This complexity class fills out the necessary characteristics of interactive proofs:
- Completeness: when a proof exists, its input is in the \(NP\)-language, and the Prover is always capable of making the Verifier accept it.
- Soundness: when a valid \(NP\)-proof does not exist (e.g., an \(NP\) decision problem with a no answer), its inputs are NOT in the \(NP\)-language. Therefore, no Prover, regardless of how much effort she puts into cheating, can convince the Verifier to accept it.
Next, we will see where we can get to by tweaking one of the ingredients of this model: more rounds of interactions!
Deterministic interactive proofs (dIP)
The deterministic interactive proofs (\(dIP\)) complexity class contains all languages with an interactive proof system with \(k(n)\) rounds of deterministic interactions, where \(k\) is a polynomial function in the input size determining the number of interactions (so that it interacts efficiently too). Here, the Verifier continues to be a deterministic \(TM\) as in the \(NP\) example just covered above.
To make it easier to classify messages, we refer to the messages coming from the Verifier to the Prover as queries q
and messages coming the other way as responses or answers a
. Here, the entire set of answers and questions is the transcript. The transcript accepted by the Verifier is the witness that the input is in the language.
We say that \(dIP=NP\) because they are the same proof system when \(k = 1\), it is believed that the added interaction doesn’t make \(dIP\) more powerful than \(NP\). Since all interactions must be verified correctly. Completeness and Soundness properties hold in the same it was described in \(NP\). Furthermore, the multiple rounds of interactions we added here don’t really help: what is the point of this whole interaction if the Verifier is always going to act deterministically? The Prover could simply send all values at once! Models with deterministic Verifiers really just need a single round of interaction.
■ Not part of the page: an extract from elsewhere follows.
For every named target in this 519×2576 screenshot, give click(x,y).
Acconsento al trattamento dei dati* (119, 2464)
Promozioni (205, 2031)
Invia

In the \( BPP \) class definition, we saw the power of non-deterministic \(TM\) and how they unlock the classification of multiple real life applications with a small error probability. It turns out that, for interactions to provide any benefit in this model of computation, the Verifier has to act probabilistically! In the next sections, we will explore what nice properties lie in probabilistic interactive proof systems.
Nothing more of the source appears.